Thats why i intentionally say database to lead this discussions back to what i see is core of these technologies.

replies(1): >>chii+pv4

>>DrScie+db1
That seems to be an artifact of the whole copyright thing predating all forms of computing and memory, but if we don’t ignore that one, we’ve all been illegally copying copyrighted text, images and videos into our RAM every time we use the Internet. So i think the courts now basically acknowledge that that doesnt count as a “copy.”

*Not a lawyer

replies(1): >>DrScie+je7

>>omnimu+dD3
What you're describing as database would be what i call information.

>>chii+EA2
> this is irrelevant as far as i'm concerned. They being able to make or not make a living is orthogonal. If they can't, then they should stop.

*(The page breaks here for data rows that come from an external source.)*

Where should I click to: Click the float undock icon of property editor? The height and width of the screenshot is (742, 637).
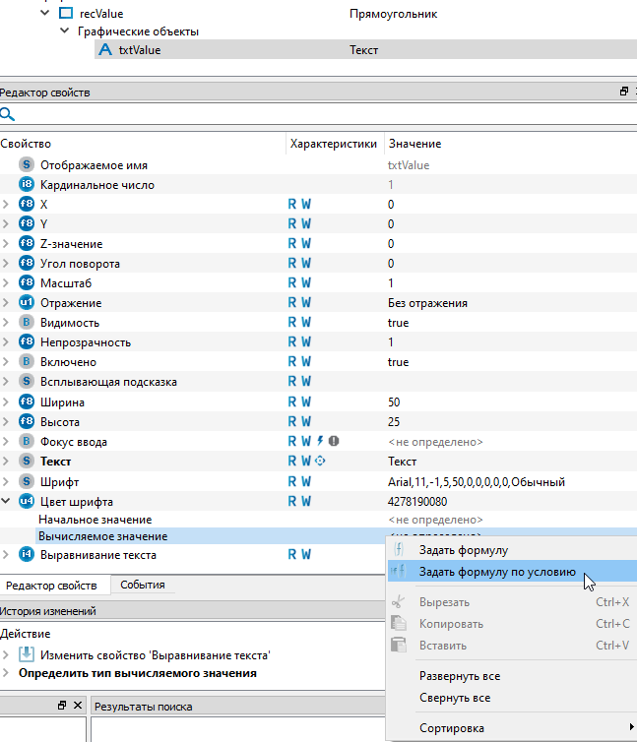[x=623, y=92]
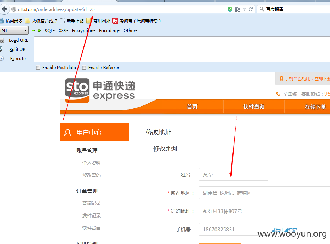The width and height of the screenshot is (330, 244).
Task: Click the 爱淘宝 taobao icon on bookmarks bar
Action: [115, 21]
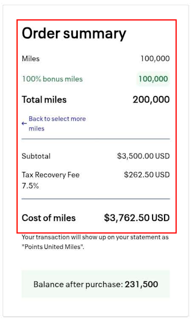Viewport: 192px width, 320px height.
Task: Click the Points United Miles statement note
Action: 95,242
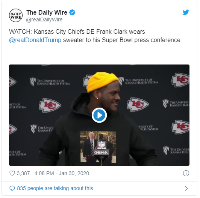The width and height of the screenshot is (200, 198).
Task: Click the speech bubble reply icon
Action: click(x=12, y=189)
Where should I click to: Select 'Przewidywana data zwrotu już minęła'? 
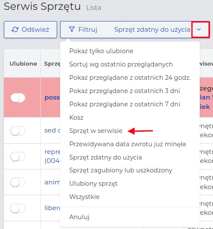(x=128, y=144)
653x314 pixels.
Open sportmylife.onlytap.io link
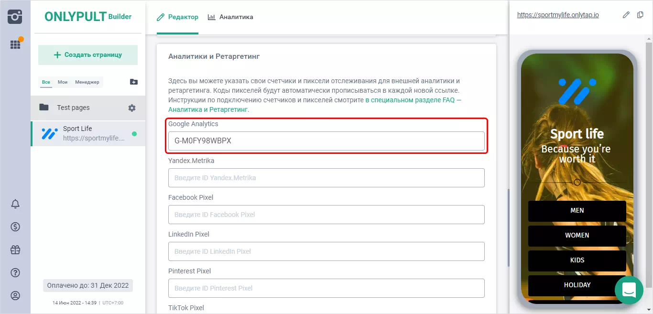click(558, 15)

It's not orthogonal - it's central. Copyright law and IP law isn't some abstract thing - it's a law with a purpose - to protect people from having their work ripped off in a way that they can no longer work.

If journalists can't gather the news, then sure events still happen but Google et al won't be able to summarise them as they will be no reports.

If scientific journals can no longer afford to operate as nobody needs to subscribe because anybody can get the content free via a rip-off, then there will be no scientific journals to rip-off.

Surely stealing stuff and selling it on is convenient for both big tech and consumers - but it's not a sustainable economic model.

>>xp84+1n4
Expect I've given you a concrete real counter example of where they do treat copying in memory as 'making a copy'.